2 Aralık 2015 Çarşamba

DEMOKRAT VEYA HOŞGÖRÜLÜ OLMAK - (Eğitimci, Araştımacı -Yazar) Sıddık DEMİR

DEMOKRAT VEYA HOŞGÖRÜLÜ OLMAK
                                                                Sıddık  DEMİR
           Bu değerler nasıl da bir milletin sahiplenmesi gereken kıymetlerin  başında gelmez? Bütün ilahiyat kaynaklarının şifrelerinde olduğu gibi beşeriyetinde nihai hedefinde olan, rol model de olsa bir kısmının ulaştığı bu güzellik manzumesi insanlığın ulaştığı en mükemmel bir anlayıştır. Bu anlayış biçiminin bireyden hareketle devlet olması en ideal olanı olmalıdır. Devletten; yani yönetim şeklinden insana olanı ise olması gereken bir değişme olarak düşünülebilir.
        Belki bu jakobence bir değişim  metodudur. Toplumların kültürel kodlarına bu anlamda, eğitim ve diğer uygulamalarla değişime tabi tutularak evrensel değerler yerleştirilebilir. Bunun adına toplum mühendisliği de denebilir. Öyle ya; eğitilmiş insanların, içinde çıktığı toplumları yönetmeye talip olması kadar normal ne olabilir.
         Demokrat düşünce veya demokrat tavır belki de evrensel değer değildir, ama “Uluslararası” bir güzellikler manzumesidir. Özgürlükler men bağıdır. Eli kolu bağlı bir milliyetçilik yine aynı pozisyonda bir maneviyatçılık ve diğerleri ne kadar özgürdür. Hukuki anlamda çerçevesi çizilemeyen veya muhafaza edilemeyen bütün soyut ve somut  kavramlar varlığını özgür olmayan ortamlarda nasıl devam ettirebilir. Ferd’in hukuk önünde hakları ancak  ‘özgürlükçü demokrat’ tavırla korunur.
         Demokrat ve hukukun üstünlüğüne inancı zayıf yönetici veya yönetim şekli ile bu erdemleri içine sindiremeyen aydın geçinen zümrenin yaklaşım tarzına özgürlükçü anlayışı yakıştırabilir miyiz. Kişileri takıya kültüründe kurtaran anlayış bugün itibariyle demokrat duruştur.

Uygulama Görevleri —
**1.** Demokrasi ve hoşgörü üzerine yazıda “Belki bu jakobence” diye başlayan paragrafı, temel bilgilerini koruyarak madde madde yeniden yazınız.
**2.** Demokrasi ve hoşgörü üzerine yazıda "Demokrat düşünce veya" ifadesiyle "demokrat’ tavırla korunur." ifadesi arasındaki kısmı, bu iki ifade de dahil olmak üzere harfi harfine yazıya geçiriniz.

Veri Kümesinden Kesit —
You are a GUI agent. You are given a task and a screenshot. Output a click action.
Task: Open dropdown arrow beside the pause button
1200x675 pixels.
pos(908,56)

Verilen Cevaplar —
**1.**
- Bu, belki de jakobence bir değişim metodudur.
- Toplumların kültürel kodları eğitim ve başka uygulamalarla değiştirilerek evrensel değerler yerleştirilebilir.
- Buna toplum mühendisliği de denebilir.
- Eğitilmiş insanların içinden çıktıkları toplumları yönetmeye talip olmaları son derece normaldir.

**2.**
Demokrat düşünce veya demokrat tavır belki de evrensel değer değildir, ama “Uluslararası” bir güzellikler manzumesidir. Özgürlükler men bağıdır. Eli kolu bağlı bir milliyetçilik yine aynı pozisyonda bir maneviyatçılık ve diğerleri ne kadar özgürdür. Hukuki anlamda çerçevesi çizilemeyen veya muhafaza edilemeyen bütün soyut ve somut  kavramlar varlığını özgür olmayan ortamlarda nasıl devam ettirebilir. Ferd’in hukuk önünde hakları ancak  ‘özgürlükçü demokrat’ tavırla korunur.